Researcher(s)

Marked out: histories of student protest in Rhodesia and Zimbabwe, 1957 to now

'A university degree is a requirement for national leadership.' This remarkably widely-held view emerged in the twentieth century and was one shared by the Asquith Commission, the 1940s committee whose recommendations rolled out higher education across the late-colonial Anglophone world. Views such as this embedded university students deep within state-centric projects of political and economic development. Yet, this ‘modern’ turn to higher education also created a category of people – ‘students’ – from which would emerge some of the most politically outspoken critics of late-colonial and post-colonial regimes.  

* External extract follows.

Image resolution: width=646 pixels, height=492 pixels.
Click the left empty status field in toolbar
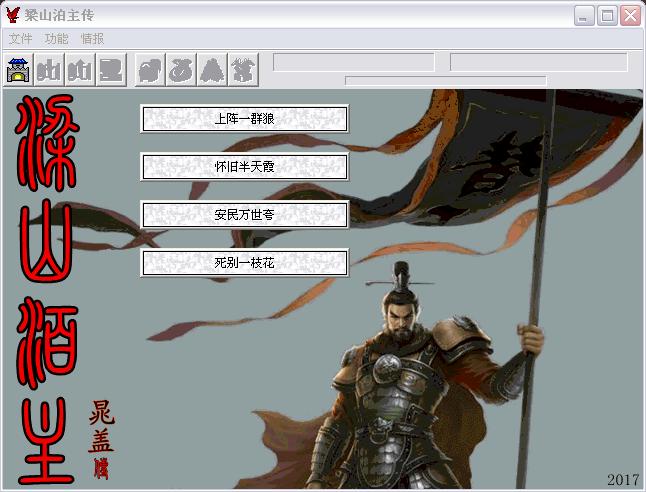(x=354, y=62)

This oral history project explores the lives of twelve such student activists in the context of Zimbabwe, a country with one of Africa’s highest literacy rates where educational achievement has come to be highly regarded in both politics and society. The stories of these twelve people’s experiences cumulatively stretch from the founding of the country’s university in the 1950s to the present, and tell of the different ways that student activism has affected people’s ideas and behaviours over several generations and through dramatic political and social change. The study traces people’s engagement with their institutional circumstances under colonial, Rhodesian and post-colonial rule, as well as the effects of higher education reforms that shifted from elite education to massification and privatization. Given that many student activists did go on to become prominent political leaders, this generational approach provides a way of analyzing how the legacy of these student experiences, and the educated authority they’re built around, relate to other forms of post-colonial political authority.